Morale among FBI employees appears to be sinking fast. There were a few scattered positive notes, but the weight of the reporting describes morale as low, bad, or terrible. Agents with more than a decade of service told investigators they feel marginalized or ignored. Some are counting the days until they can retire. One even uses a countdown app on their phone.  

Culture Of Fear

Layered over that unhappiness is something far more corrosive. A culture of fear. Sources say Patel, though personable, created mistrust from the start because of harsh remarks he made about the FBI before taking office. Agents took those comments personally. They now work in an atmosphere where employees keep their heads down and speak carefully. Managers wait for directions because they are afraid a wrong move could cost them their jobs. One source said agents dread coming to work because nobody knows who will be reassigned or fired next.

Leadership Concerns

The report also paints a picture of leaders unprepared for the jobs they hold. Multiple sources said Patel is in over his head and lacks the breadth of experience required to understand the Bureau’s complex programs. Some said Deputy Director Dan Bongino should never have been appointed because the role requires deep institutional knowledge of FBI operations. A sub-source recounted Bongino telling employees during a field office visit that “the truth is for chumps.” Employees who heard it were stunned and offended.

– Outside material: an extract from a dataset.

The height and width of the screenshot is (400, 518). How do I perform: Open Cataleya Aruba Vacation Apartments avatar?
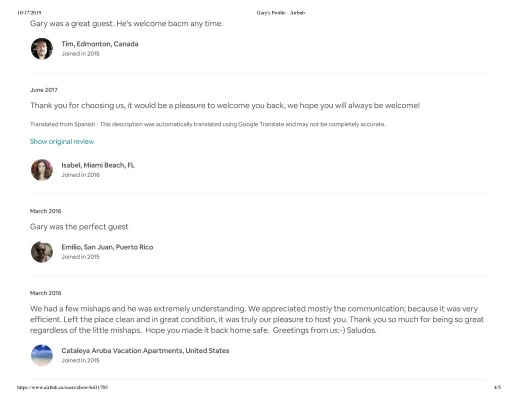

Social Media and Communication Breakdowns

Communication inside the Bureau has become another source of frustration. Sources said Patel and Bongino spend too much time posting on social media and not enough time communicating with employees in clear and official ways. Several told investigators they learn more about FBI operations from tweets than from internal channels.

ICE Assignments Raise Alarm

Nothing has sparked more frustration inside the FBI than the orders requiring agents to assist Immigration and Customs Enforcement. The reporting shows widespread resentment and fear over these assignments. Agents say they have little training in immigration law and were ordered into operations without proper planning. Some said they were put in tactically unsafe positions. They also warned that being pulled away from counterterrorism and counterintelligence investigations threatens national security. One sub-source asked, “If we’re not working CT and CI, then who is?”  

DEI Program Removal

Even the future of diversity programs became a point of division. Some agents praised Patel’s removal of DEI initiatives. Others said the old system left them afraid to speak honestly because they worried about being labeled racist. The reporting shows a deep and unresolved conflict over whether DEI strengthened the organization or weakened it.

Notable Incidents

The document also details several incidents that have become part of FBI lore. Patel ordered all employees to remove pronouns and personal messages from their email signatures yet used the number nine in his own. Agents laughed at what they saw as hypocrisy. In another episode, FBI employees who discussed Patel’s request for an FBI-issued firearm were ordered to take polygraph examinations, which one respected source described as punitive. And in Utah, Patel refused to exit a plane without a medium-sized FBI raid jacket. A team scrambled to find one and finally secured a female agent’s jacket. Patel still refused to step out until patches were added. SWAT members removed patches from their own uniforms to satisfy the demand.

A Bureau at a Crossroad

The Alliance warns that the Bureau stands at a difficult crossroads. They write that the FBI faces some of the most daunting challenges in its history. But even in despair, a few voices say something different. One veteran source said “It is early, but most can see the mission is now the priority. Case work and threats are the focus again. Reform is headed in the right direction.”